[Opening RECORD EXCERPTS section]
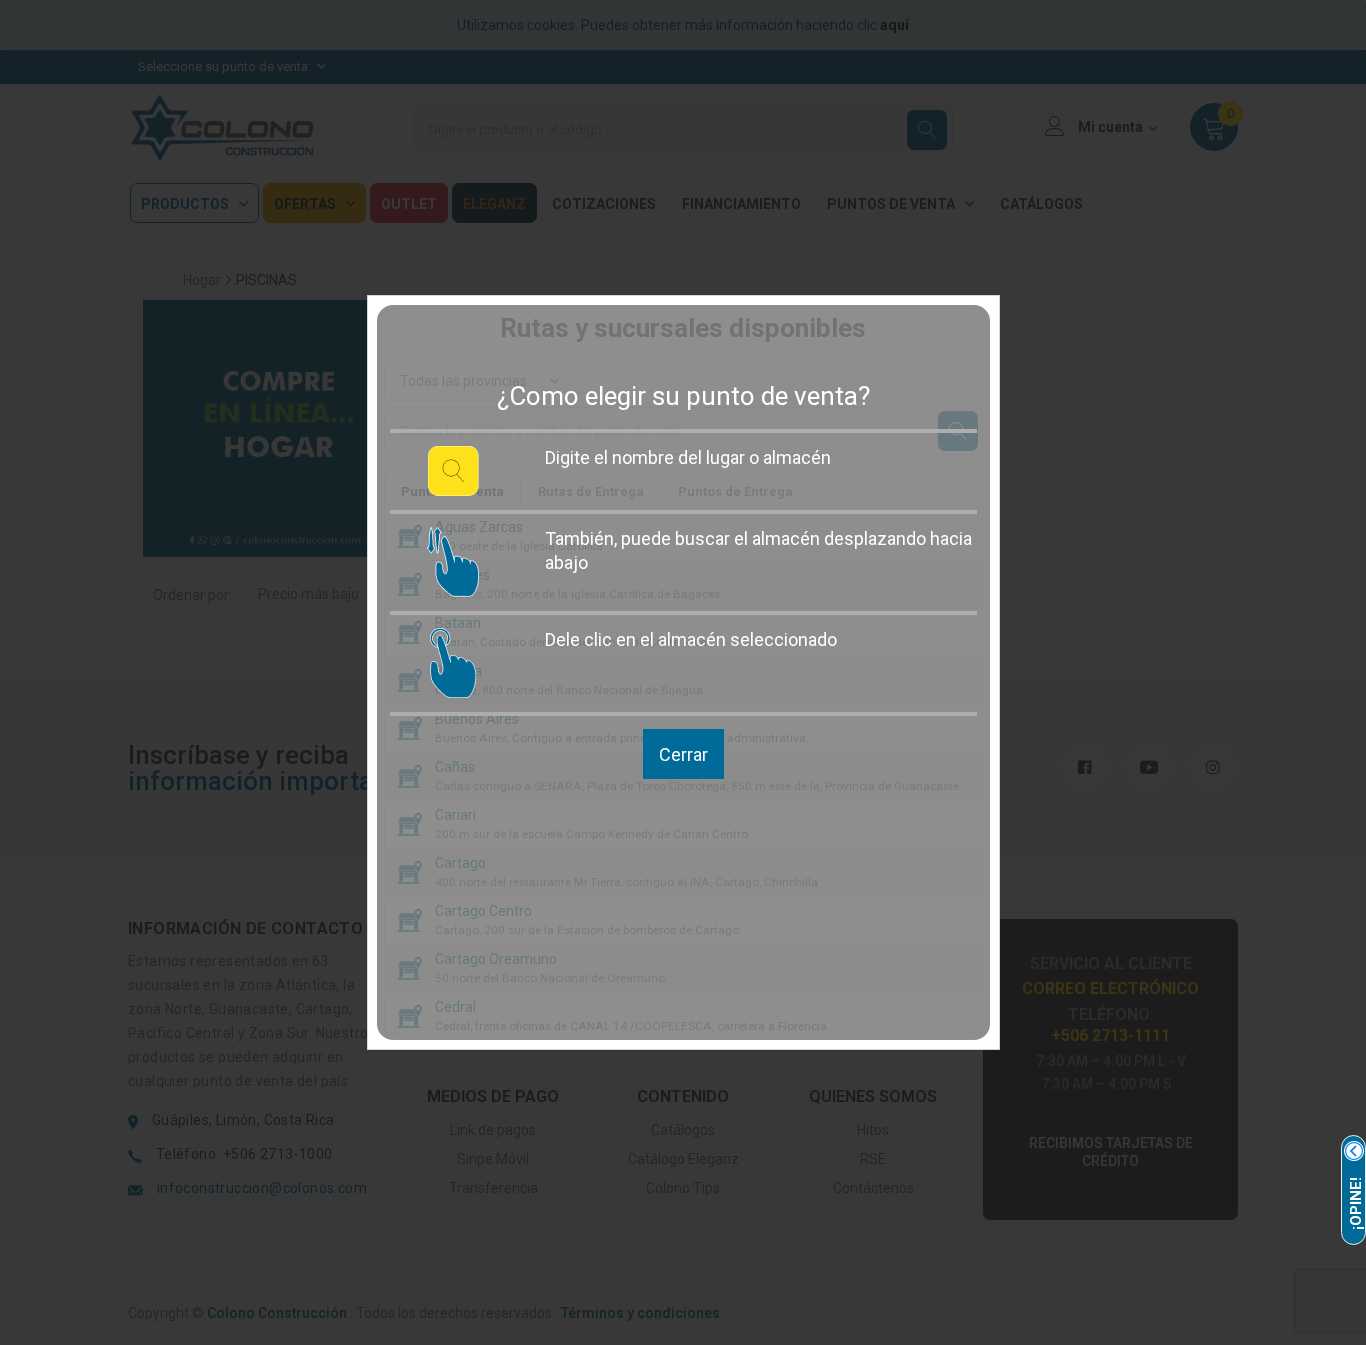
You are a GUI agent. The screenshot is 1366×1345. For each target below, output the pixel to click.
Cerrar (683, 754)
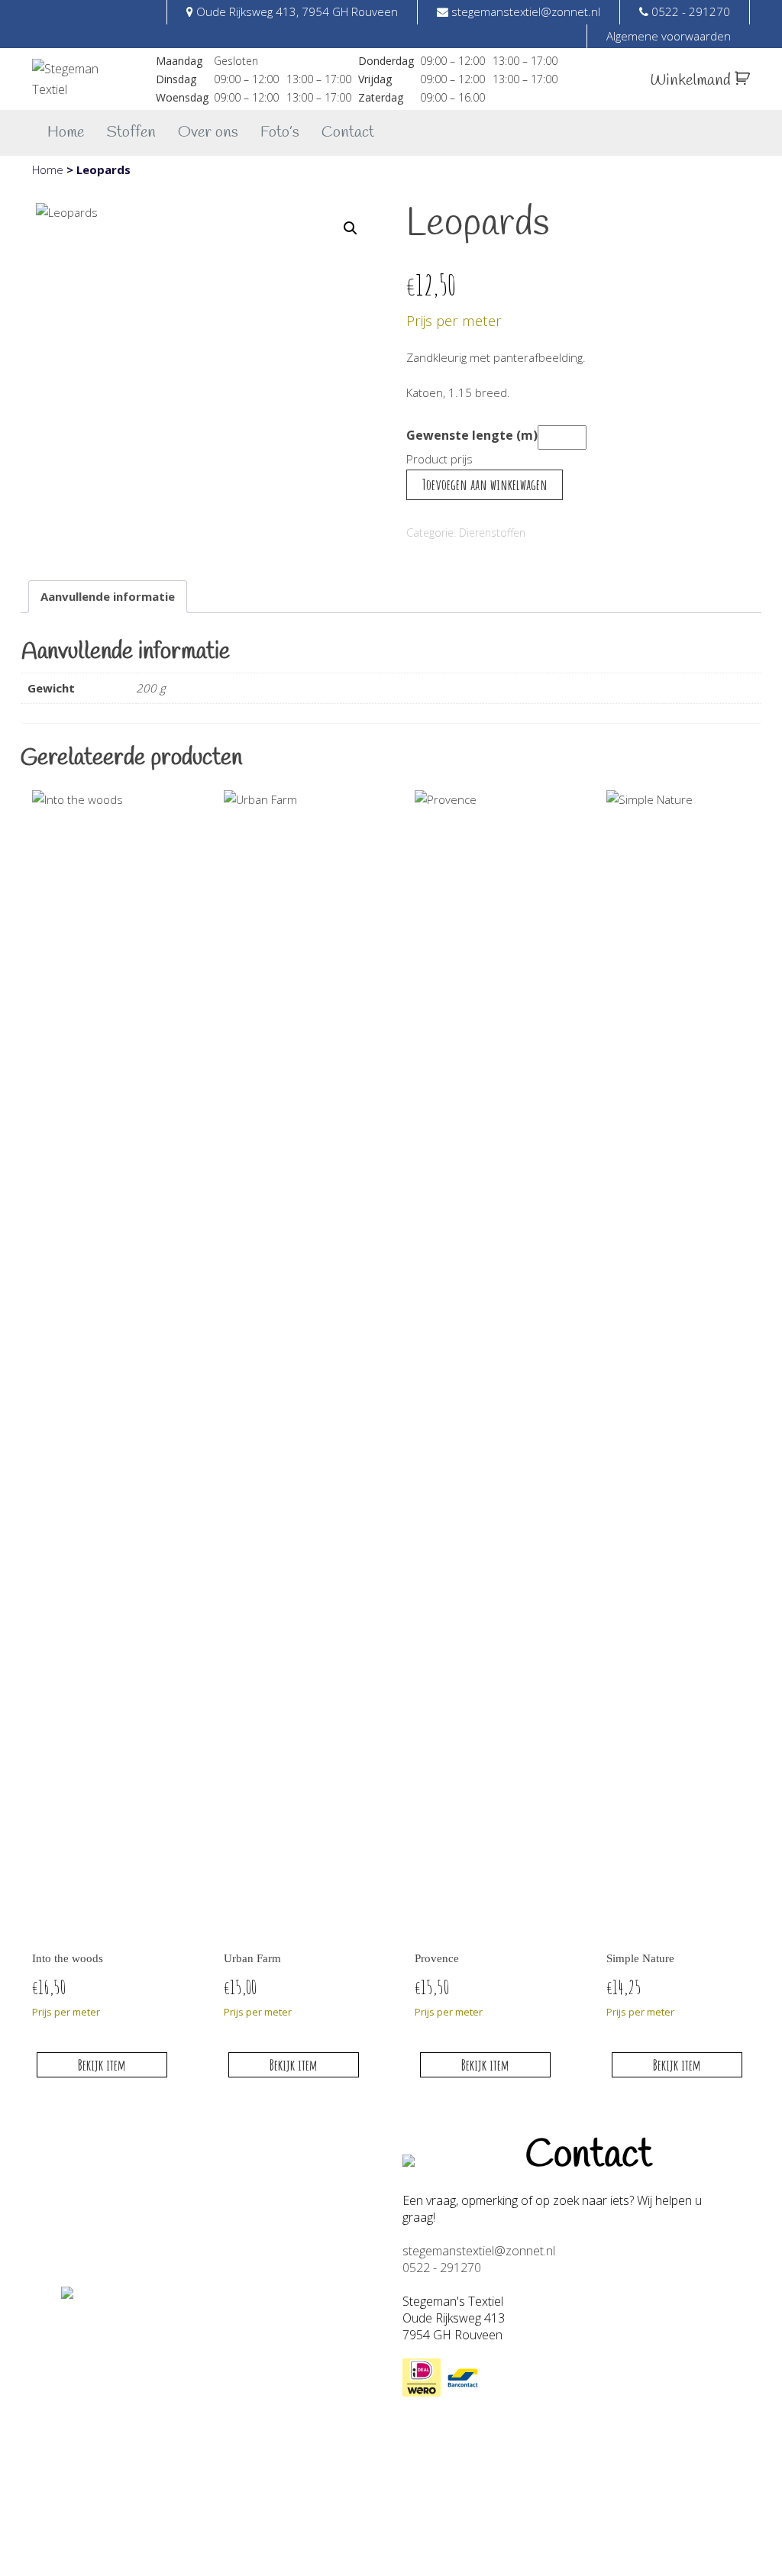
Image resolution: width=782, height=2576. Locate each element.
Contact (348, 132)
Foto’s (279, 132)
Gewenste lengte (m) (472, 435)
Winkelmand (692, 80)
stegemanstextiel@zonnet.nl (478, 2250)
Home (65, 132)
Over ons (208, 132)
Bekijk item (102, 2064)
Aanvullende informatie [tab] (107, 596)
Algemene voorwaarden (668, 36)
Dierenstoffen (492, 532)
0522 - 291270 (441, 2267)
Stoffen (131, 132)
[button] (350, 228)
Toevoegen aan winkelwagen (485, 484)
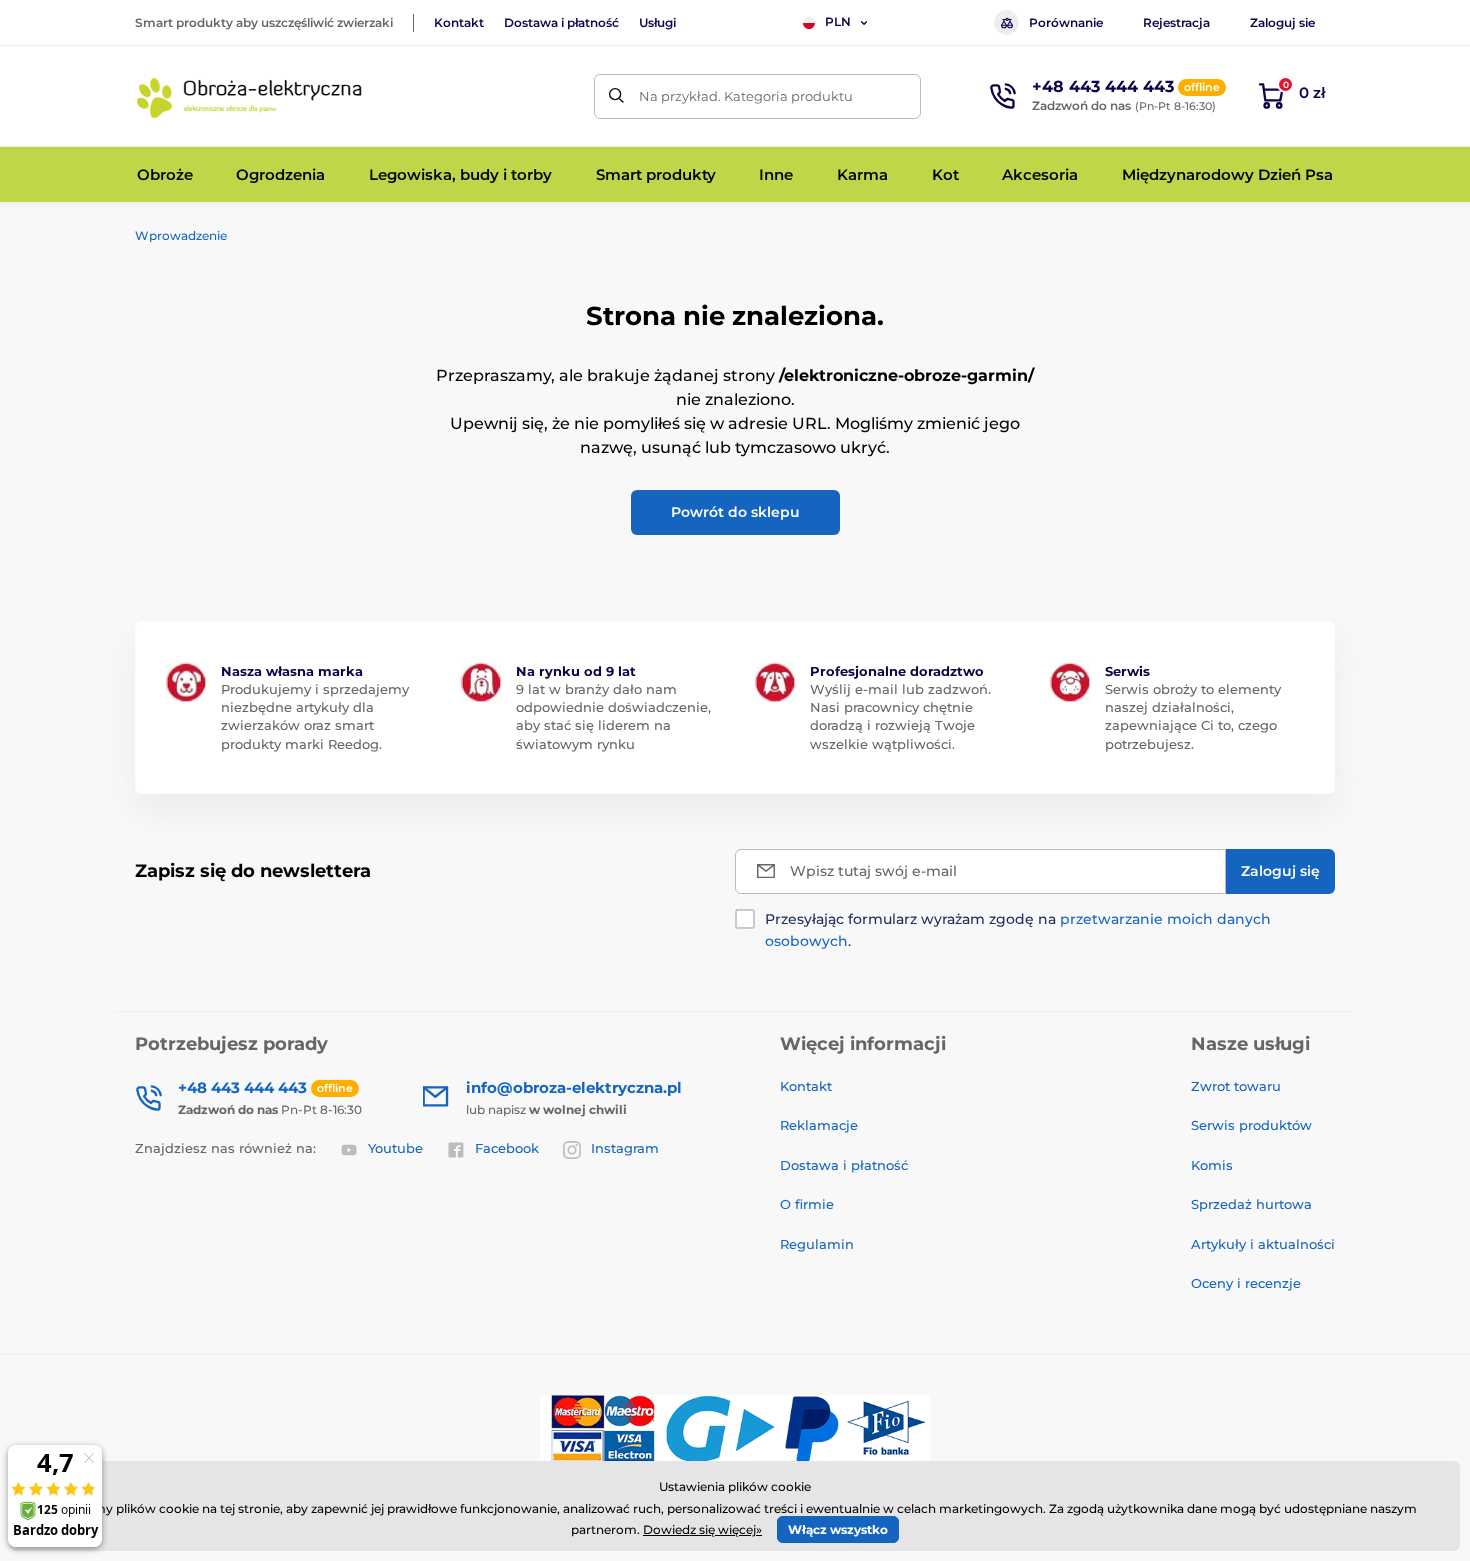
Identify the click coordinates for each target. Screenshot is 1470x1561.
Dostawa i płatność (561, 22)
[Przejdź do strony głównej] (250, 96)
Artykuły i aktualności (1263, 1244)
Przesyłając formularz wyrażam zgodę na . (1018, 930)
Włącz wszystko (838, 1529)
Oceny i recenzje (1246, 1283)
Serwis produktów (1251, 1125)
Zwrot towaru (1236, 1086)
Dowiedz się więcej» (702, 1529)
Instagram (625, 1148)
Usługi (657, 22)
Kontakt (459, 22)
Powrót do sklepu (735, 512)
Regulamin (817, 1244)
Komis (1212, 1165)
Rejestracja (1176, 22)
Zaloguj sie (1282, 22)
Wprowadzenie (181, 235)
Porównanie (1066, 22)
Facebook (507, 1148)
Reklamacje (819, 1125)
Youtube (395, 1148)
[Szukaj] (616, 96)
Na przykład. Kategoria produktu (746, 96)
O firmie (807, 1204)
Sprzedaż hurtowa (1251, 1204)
[Closing RECORD EXCERPTS section]
EXERCISE DESCRIPTION: Repeat, exactly and in full, all records above, but include no pictures.

EXPECTED OUTPUT:
You are a GUI agent. The screenshot is 1366×1345. For each target below, output the pixel to click.
Cerrar (683, 754)
Image resolution: width=782, height=2576. Locate each element.
Contact (348, 132)
Foto’s (279, 132)
Gewenste lengte (m) (472, 435)
Winkelmand (692, 80)
stegemanstextiel@zonnet.nl (478, 2250)
Home (65, 132)
Over ons (208, 132)
Bekijk item (102, 2064)
Aanvullende informatie [tab] (107, 596)
Algemene voorwaarden (668, 36)
Dierenstoffen (492, 532)
0522 - 291270 (441, 2267)
Stoffen (131, 132)
[button] (350, 228)
Toevoegen aan winkelwagen (485, 484)
Identify the click coordinates for each target. Screenshot is 1470x1561.
Dostawa i płatność (561, 22)
[Przejdź do strony głównej] (250, 96)
Artykuły i aktualności (1263, 1244)
Przesyłając formularz wyrażam zgodę na . (1018, 930)
Włącz wszystko (838, 1529)
Oceny i recenzje (1246, 1283)
Serwis produktów (1251, 1125)
Zwrot towaru (1236, 1086)
Dowiedz się więcej» (702, 1529)
Instagram (625, 1148)
Usługi (657, 22)
Kontakt (459, 22)
Powrót do sklepu (735, 512)
Regulamin (817, 1244)
Komis (1212, 1165)
Rejestracja (1176, 22)
Zaloguj sie (1282, 22)
Wprowadzenie (181, 235)
Porównanie (1066, 22)
Facebook (507, 1148)
Reklamacje (819, 1125)
Youtube (395, 1148)
[Szukaj] (616, 96)
Na przykład. Kategoria produktu (746, 96)
O firmie (807, 1204)
Sprzedaż hurtowa (1251, 1204)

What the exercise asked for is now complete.